Marie-Lyne Joseph

Personal information
- Nationality: Dominican
- Born: Marie-Lyne Joseph 3 September 1982 Guadeloupe

Sport
- Sport: Middle-distance running
- Event: 800 metres

= Marie-Lyne Joseph =

Dominican middle-distance runner (born 1982)

Marie-Lyne Joseph (born 3 September 1982) is a Dominican middle-distance runner. Born in Guadeloupe, she represents Dominica internationally. She competed at the 2004 Summer Olympics in the women's 800 metres where she finished seventh in her heat, failing to advance.

==Biography==
Marie-Lyne Joseph was born on 3 September 1982 in Guadeloupe.
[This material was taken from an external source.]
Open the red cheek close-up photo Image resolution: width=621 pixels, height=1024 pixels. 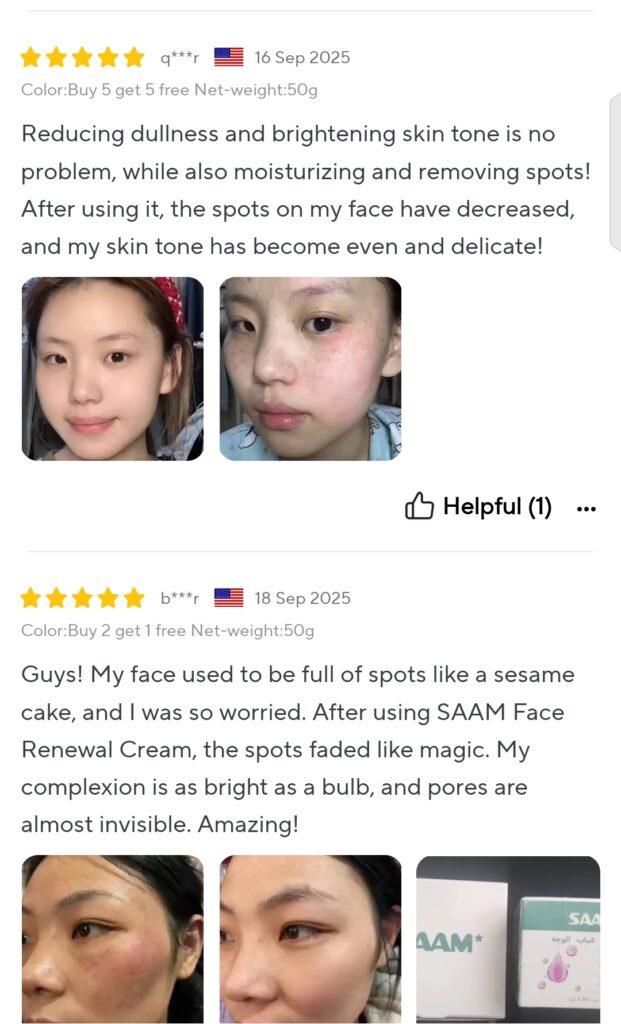[113, 939]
Although Joseph was born in Guadeloupe, she represented Dominica in international competition.

During her international sporting career, she was selected to be part of the Dominican delegation at the 2002 Central American and Caribbean Games held in San Salvador, El Salvador. She was entered in the finals of the women's 800 metres against six other runners but ultimately did not start in the event. She made her World Championships debut the following year at the 2003 World Championships in Athletics held in Saint-Denis, France. There, she competed in the heats of the women's 800 metres in the first heat on 24 August. Against seven other athletes, she placed last with a time of 2:17.73 and did not advance further into the competition. This mark set a new personal best for her.

For the 2004 Summer Olympics held in Athens, Greece, Joseph was selected to be part of the Dominican team. She competed in the preliminary heats of the women's 800 metres on 20 August. She competed against six other athletes. There, she recorded a time of 2:20.23 and placed last in her heat, failing to advance to the semifinals. As per Joseph's World Athletics profile, this would be her last appearance for the nation in international competition.